Task requirements: Extend the passage on the 2022 election of Hong Kong deputies to the National People's Congress, beginning directly after its final sentence.

Source:
◇ ◇ ◇ ◇

The election for the Hong Kong deputies to the 14th National People's Congress (NPC) was held on 15 December 2022. 36 Hong Kong deputies were elected by an electoral college composed of 1,420 members.

Electoral method
Article 21 of the Hong Kong Basic Law stipulates:

Chinese citizens who are residents of the Hong Kong Special Administrative Region shall be entitled to participate in the management of state affairs according to law.

In accordance with the assigned number of seats and the selection method specified by the National People's Congress, the Chinese citizens among the residents of the Hong Kong Special Administrative Region shall locally elect deputies of the Region to the National People's Congress to participate in the work of the highest organ of state power.

The Standing Committee of the National People's Congress (Standing Committee of NPC) decided in March 2022 that the electoral college is to compose of the Chinese nationals of the Election Committee (which elects the Chief Executive of Hong Kong). The number of electorates was therefore at 1,420, down from 1,423 announced in September 2022 due to death and various issues.

This election adopted block voting system. Each electorate shall vote for 36 candidates, i.e. the number of open seats.

◇ ◇ ◇ ◇

Data segment:
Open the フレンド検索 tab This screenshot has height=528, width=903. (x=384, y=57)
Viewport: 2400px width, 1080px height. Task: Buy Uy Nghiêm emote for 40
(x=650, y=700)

◇ ◇ ◇ ◇

Result of the task:
Pre-election events 
Tam Yiu-chung, Hong Kong's sole delegate to the Standing Committee of NPC, has announced his decision to step down and will not stand in the NPC's election because of his age. At least three more incumbents also decided not to seek re-election, including Lo Sui-on, Wong Yuk-shan, and Martin Liao.

Media also reported Carrie Lam, the former Chief Executive, may be vying for an NPC seat and tipped to succeed Tam.

During the first briefing about the election, Yang Zhenwu, secretary general of the Standing Committee of NPC, said the elected deputies will play a bigger role in the governance of China, and warned against any attempts to infiltrate or sabotage Chinese authorities through the election. The briefing also approved a list of 19 presidium members, but did not include Carrie Lam nor Tung Chee-hwa.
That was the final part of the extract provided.